On the Sauchiehall Street elevation, the 3-bay principal elevation has modern alterations at ground level to the centre. The 2nd and 3rd floors feature a recessed tripartite window to the centre with blind outer lights and stylised capitals to the giant order dividing piers, metal bands dividing floors with a saltire to the centre apron, and decorative bronze railings shielding the recess. The outer bays rise as pyramidally-roofed corner towers with channelled quoins, narrow windows and carved saltire panels, square towerheads with tripartite windows and blank panel and shield aprons, metal roofs and flagpole finials.

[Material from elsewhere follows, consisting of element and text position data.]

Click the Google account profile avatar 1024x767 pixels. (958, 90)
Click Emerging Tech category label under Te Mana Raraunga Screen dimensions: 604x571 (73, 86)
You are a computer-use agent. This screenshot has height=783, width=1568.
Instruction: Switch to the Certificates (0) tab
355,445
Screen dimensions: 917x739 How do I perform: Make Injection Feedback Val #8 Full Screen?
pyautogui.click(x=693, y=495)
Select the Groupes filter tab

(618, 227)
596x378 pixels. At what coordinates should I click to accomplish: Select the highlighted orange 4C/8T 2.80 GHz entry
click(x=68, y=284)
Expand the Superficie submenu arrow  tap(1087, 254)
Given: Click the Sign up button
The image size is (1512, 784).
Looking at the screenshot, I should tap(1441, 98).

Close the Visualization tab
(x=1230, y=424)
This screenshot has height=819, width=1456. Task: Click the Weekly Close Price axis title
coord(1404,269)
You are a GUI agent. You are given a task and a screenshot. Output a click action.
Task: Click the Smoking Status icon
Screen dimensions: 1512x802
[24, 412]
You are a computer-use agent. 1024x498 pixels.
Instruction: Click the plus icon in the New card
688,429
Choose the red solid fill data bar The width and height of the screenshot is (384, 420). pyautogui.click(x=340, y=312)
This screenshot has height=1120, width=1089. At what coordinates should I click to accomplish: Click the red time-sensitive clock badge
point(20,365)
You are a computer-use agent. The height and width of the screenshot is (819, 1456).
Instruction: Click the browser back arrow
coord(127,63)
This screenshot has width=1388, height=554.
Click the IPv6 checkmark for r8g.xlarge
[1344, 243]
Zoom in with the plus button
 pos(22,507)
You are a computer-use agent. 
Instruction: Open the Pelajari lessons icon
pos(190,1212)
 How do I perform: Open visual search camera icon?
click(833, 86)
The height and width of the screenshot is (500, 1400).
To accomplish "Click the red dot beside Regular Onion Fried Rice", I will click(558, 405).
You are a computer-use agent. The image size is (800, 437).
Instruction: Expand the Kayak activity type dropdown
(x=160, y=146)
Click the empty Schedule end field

The Hope Street elevation has 8 bays. Ground and 1st floors feature continuous bands of display windows with entrances to the outer bays. The 2nd and 3rd floors have 5 broad windowed bays to the centre, flanked by narrow windows, with giant order piers dividing as on the north elevation and floors divided by a metal band. The ashlar outer bays have channelled quoins and carved panels, with a panelled tablet over the centre bay. The outer tower bay to the right is detailed as on the north elevation. Plate glass glazing is set in metal casement windows. The roof is covered with grey slates, and there are coped brick stacks with cans. Some decorative cornices and panelled dadoes remain in the interior.
The archway linking the North and South buildings spans Sauchiehall Lane facing Hope Street. It is constructed in classical red sandstone ashlar as a monumental semicircular arch, framed by channelled quoins of the adjoining buildings, with a keystone and tripartite window lighting the enclosed passage above. The blocking course continues from the North building.
The South Building was designed by A Graham Henderson (Keppie Henderson) and completed in 1929 in the Art Deco style. It is a 4-storey warehouse of 3 by 5 unequal bays, faced in polished red ashlar rusticated in the outer bays flanking windows, with a polished granite ground floor set with plate glass shop windows and fascia. Metal casement windows and friezes between floors were cast by Walter Macfarlane & Co.
On the Bath Street elevation, wide central bays alternate with narrow outer bays in continuous glazing rising to an incised frieze and pierced parapet. The central bay is shallow and canted, flanked by quarter round fluted strips, with a projecting eaves cornice. The Hope Street elevation has similar detailing with 3 wide central bays divided by incised piers and narrow outer bays with bipartite glazing set in cavetto recesses.
The interior has timber-lined walls, coffered and corniced ceilings, and a wrought-iron double-lift shaft.